Thursday, 26 May 2011

Capital Celluloid - Day 148: Monday May 30

The Magnificent Ambersons (Welles, 1942): BFI Southbank, NFT2, 6.10pm

The regular National Film and Television School Passport to Cinema seasons are one of the highlights of the screenings at BFI Southbank. The NFTS say the films chosen are "designed to give a continuous and comprehensive overview of every facet of cinema, from its beginnings to the present day, showcasing key films from the classic, mainstream and avant-garde of European, American and world cinema, mixing the familiar with the experimental and rediscovering forgotten gems. Guest speakers introduce each programme and there's often a lively discussion in the café after the film."

Tonight's presentation is one of the most celebrated films in cinema history, one whose ending was altered against the wishes of director Orson Welles but which still stands as one of the great achievements in the history of Hollywood.
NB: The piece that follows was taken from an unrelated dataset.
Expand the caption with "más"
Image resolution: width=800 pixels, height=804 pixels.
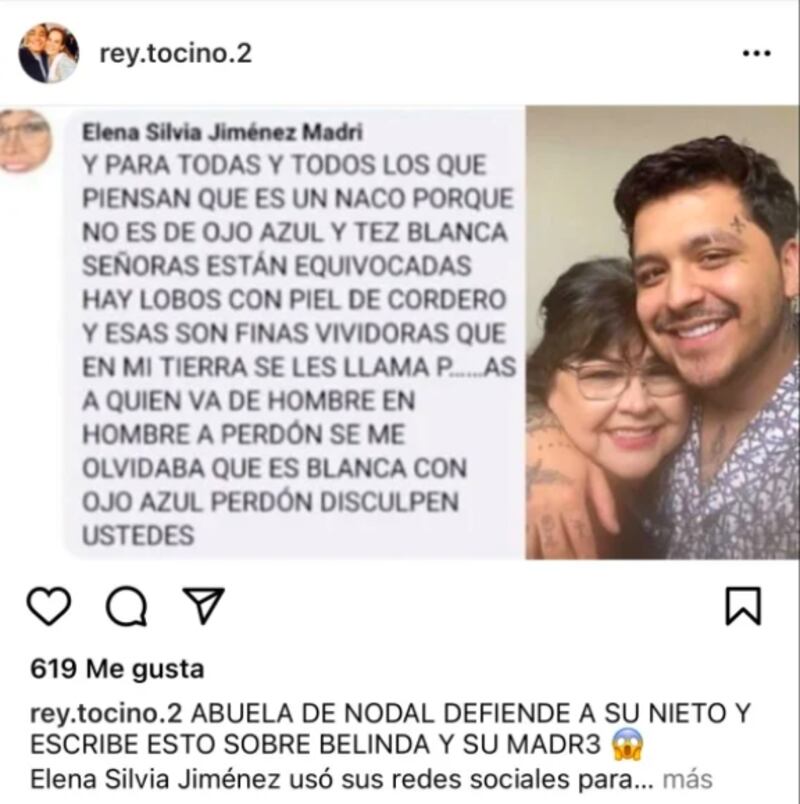pos(688,779)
Personally, this is my favourite film by Welles and my appreciation and understanding of its richness has been aided in no small part by two great books, This Is Orson Welles by Orson Welles and Peter Bogdanovich, which contains a condensed version of the original script, and the BFI Film Classics monograph The Magnificent Ambersons by VF Perkins. The website Frequently Asked Questions About Orson Welles is well worth a look if you want to find out more about this film and the legends that have grown up around it.
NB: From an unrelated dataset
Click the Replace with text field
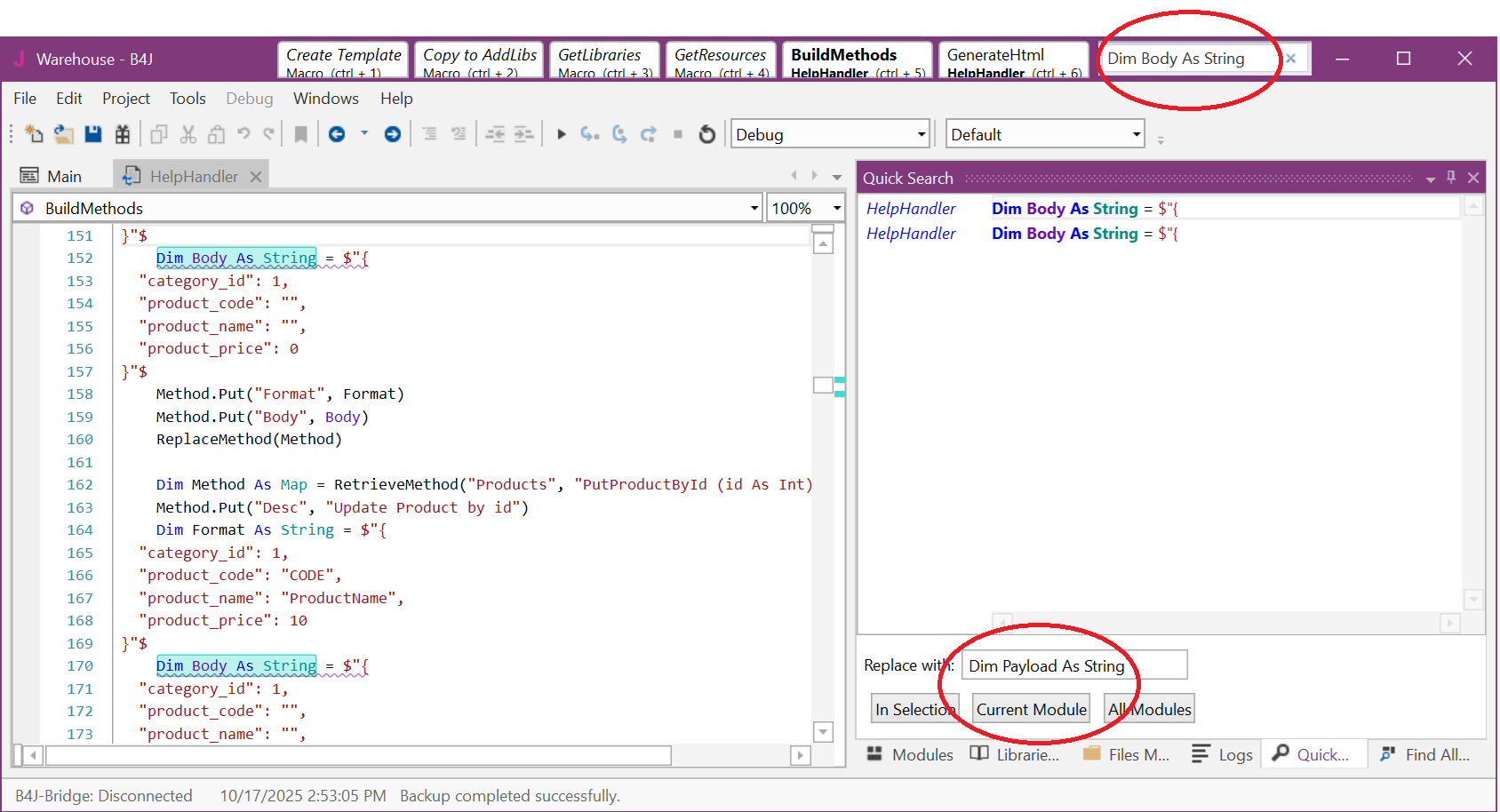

Here is the Chicago Reader review:

'Orson Welles's second completed feature (1942) and arguably his greatest film (partisans of Citizen Kane notwithstanding). By far his most personal creation, this lovingly crafted, hauntingly nostalgic portrait of a midwestern town losing its Victorian innocence to the machine age contains some of Welles's most beautiful and formidable imagery, not to mention his narration, a glorious expression of the pain of memory. A masterpiece in every way (but ignore the awkward ending the studio tacked on without Welles's approval).' With Joseph Cotten, Tim Holt, Ray Collins, Agnes Moorehead, Dolores Costello, and Anne Baxter. 88 min.